Concours de nouvelles 2018

1er Prix catégorie "Adultes"

Sang neuf de Christophe DELZENNE

- « Les Carpates. La nuit a déployé son voile noir. Les nuages ne laissent filtrer que la pâle lueur d'un maigre quartier de lune. Un étrange brouillard s'est levé dans la forêt. Seuls les sapins les plus hauts parviennent à émerger de cette mer blanchâtre, tels des spectres de géants attendant de se mettre en marche. Le silence n'est troublé que par le cri inquiétant d'un oiseau nocturne invisible. Le temps est comme suspendu, la nature retient son souffle. Sur une colline dominant la forêt se découpe la silhouette d'un château sans âge. Dans les sous-sols humides de la vieille bâtisse, au centre d'une cellule sans fenêtre, un cercueil d'un bois inconnu abrite une créature assoiffée de sang. C'est alors que ... » Ça ne vous intéresse pas ce que je dis ?

- Pardon ? Euh si si, continuez !

- Bon. Alors, euh ... Et voilà j'ai perdu le fil ! Où en étais-je ?

- Vous disiez qu'il y avait un château avec une créature inconnue.

- Une créature inconnue ? Mais non ce n'est pas la créature qui est inconnue, c'est le bois de son cercueil qui est inconnu. La créature, elle, elle est connue.

- D'accord. En même temps, un bois inconnu, c'est un peu étonnant, non ? Qui a déterminé que le bois était inconnu ? Il faut quand même avoir le coup d'œil pour en être sûr.

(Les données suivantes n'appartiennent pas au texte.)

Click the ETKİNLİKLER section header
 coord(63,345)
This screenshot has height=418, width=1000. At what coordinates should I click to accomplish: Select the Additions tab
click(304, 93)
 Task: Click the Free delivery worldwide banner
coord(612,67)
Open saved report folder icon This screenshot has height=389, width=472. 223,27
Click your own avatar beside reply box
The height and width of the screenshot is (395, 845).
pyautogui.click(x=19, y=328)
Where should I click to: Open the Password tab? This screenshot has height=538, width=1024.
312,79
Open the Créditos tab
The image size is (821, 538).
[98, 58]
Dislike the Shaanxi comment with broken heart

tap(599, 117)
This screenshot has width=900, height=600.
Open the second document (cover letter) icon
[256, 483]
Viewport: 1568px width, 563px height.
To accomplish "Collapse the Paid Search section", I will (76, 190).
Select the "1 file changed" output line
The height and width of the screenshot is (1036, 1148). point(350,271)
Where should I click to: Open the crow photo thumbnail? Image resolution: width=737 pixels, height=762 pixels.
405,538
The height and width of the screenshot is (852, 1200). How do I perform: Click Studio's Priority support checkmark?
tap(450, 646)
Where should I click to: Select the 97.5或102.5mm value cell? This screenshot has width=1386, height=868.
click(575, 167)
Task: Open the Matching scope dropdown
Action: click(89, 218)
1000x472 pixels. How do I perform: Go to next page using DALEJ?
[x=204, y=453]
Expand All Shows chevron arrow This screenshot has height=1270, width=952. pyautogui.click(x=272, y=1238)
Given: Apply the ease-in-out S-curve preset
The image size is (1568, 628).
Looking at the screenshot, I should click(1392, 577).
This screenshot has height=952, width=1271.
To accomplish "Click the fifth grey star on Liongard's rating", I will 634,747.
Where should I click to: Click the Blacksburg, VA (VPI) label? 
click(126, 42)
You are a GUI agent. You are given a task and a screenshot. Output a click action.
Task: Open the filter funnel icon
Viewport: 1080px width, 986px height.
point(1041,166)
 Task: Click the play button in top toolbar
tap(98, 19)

En plus ça viendrait d'un arbre inconnu ?

- Mais, je ne sais pas moi, pourquoi pas ? Dire « inconnu », ça fait un peu mystérieux, c'est tout. D'ailleurs on peut dire « un bois mystérieux » si vous préférez.

- Oui à la limite je préfère. Ça laisse un doute. On connaît pas le bois, mais on ne s'avance pas trop non plus. Ou alors un métal inconnu, ça passe mieux. Tout de suite on se dit que ça vient d'ailleurs, que ça a été amené sur terre par une météorite par exemple, que ce métal a des propriétés magiques, etc. C'est vrai qu'un cercueil en métal, ce serait un peu spécial, mais un bois inconnu, bof. On s'imagine mal le héros d'un film s'exclamer : « Fichtre, regardez mes amis, du bois inconnu ! D'où peut-il bien venir ? » En plus, mettons qu'on garde l'idée du bois venu d'ailleurs grâce à une météorite, il en faudrait pas mal pour fabriquer un cercueil parce que ...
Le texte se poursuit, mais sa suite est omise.